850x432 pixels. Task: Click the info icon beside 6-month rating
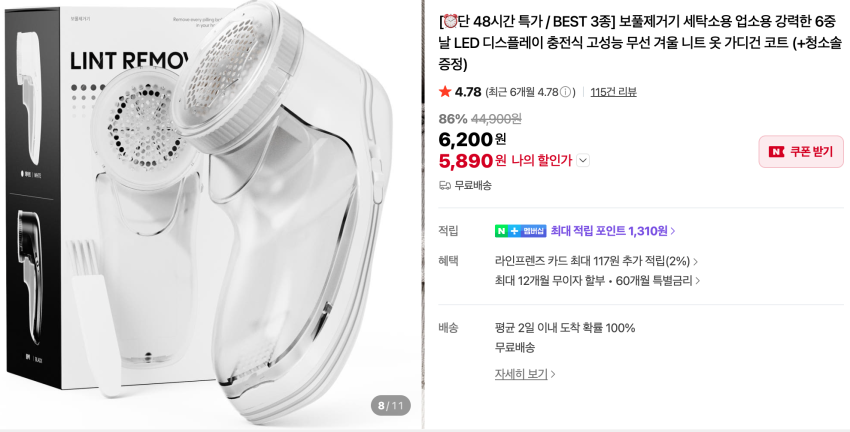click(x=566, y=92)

--

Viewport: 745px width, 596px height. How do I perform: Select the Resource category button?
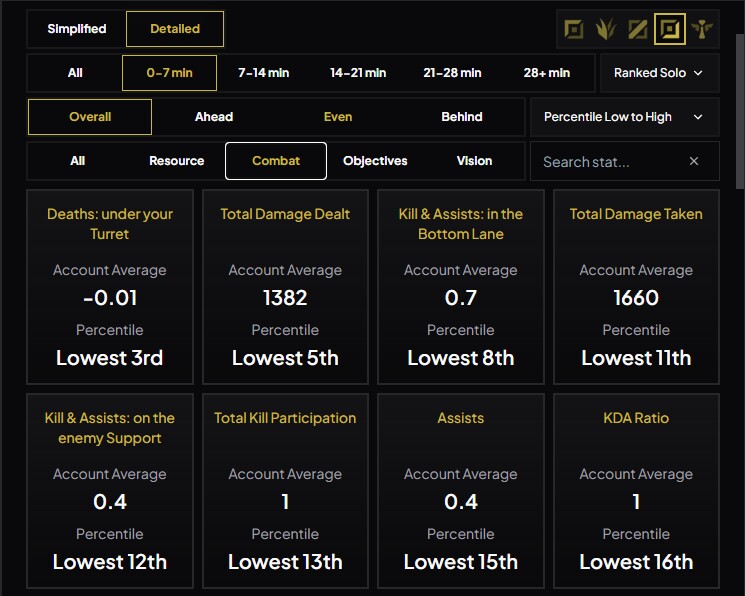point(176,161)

---

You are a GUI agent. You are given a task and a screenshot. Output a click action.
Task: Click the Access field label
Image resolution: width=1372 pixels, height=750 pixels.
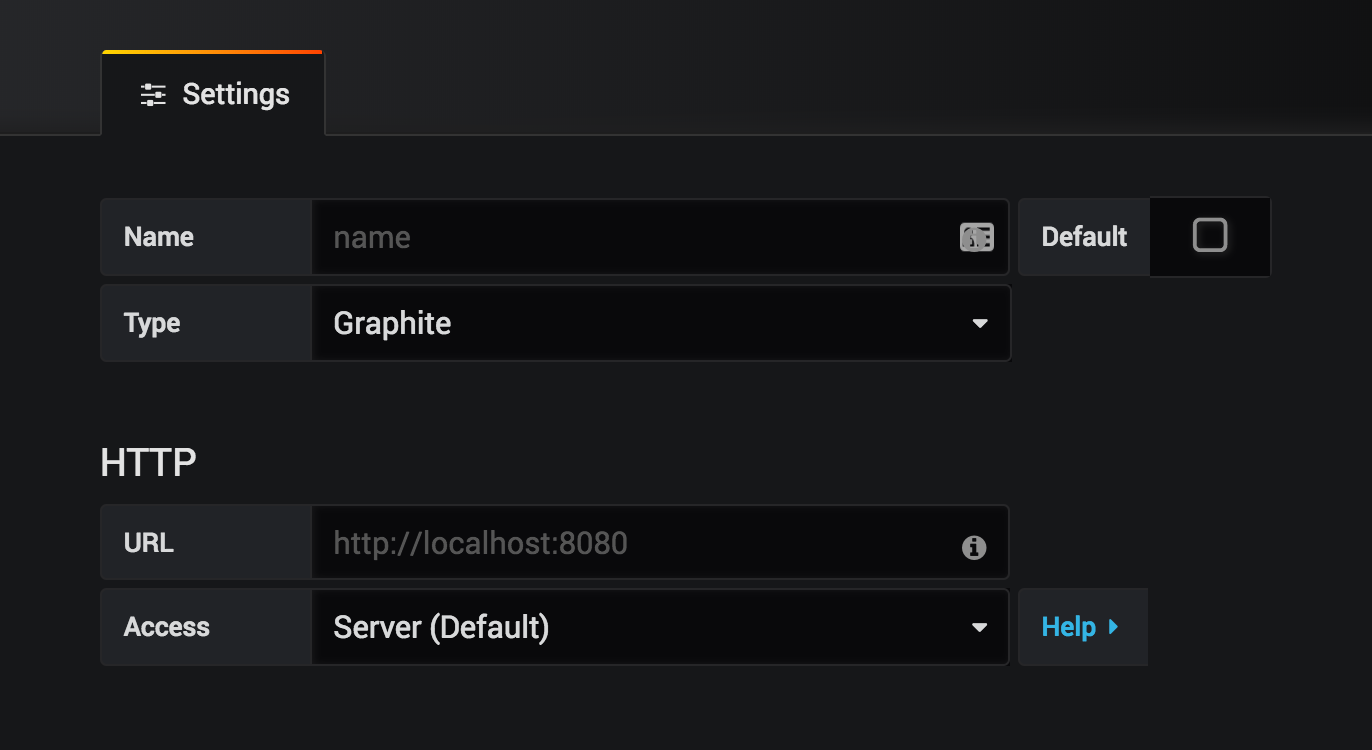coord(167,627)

-- What the exercise asks --
Write out the part of the listing that opens with the line containing "850x432 pixels. Task: Click" and closes with the line containing "click(x=566, y=92)", both of those lines included. Leave the pictures out of your answer.

-- Correct answer --
850x432 pixels. Task: Click the info icon beside 6-month rating
click(x=566, y=92)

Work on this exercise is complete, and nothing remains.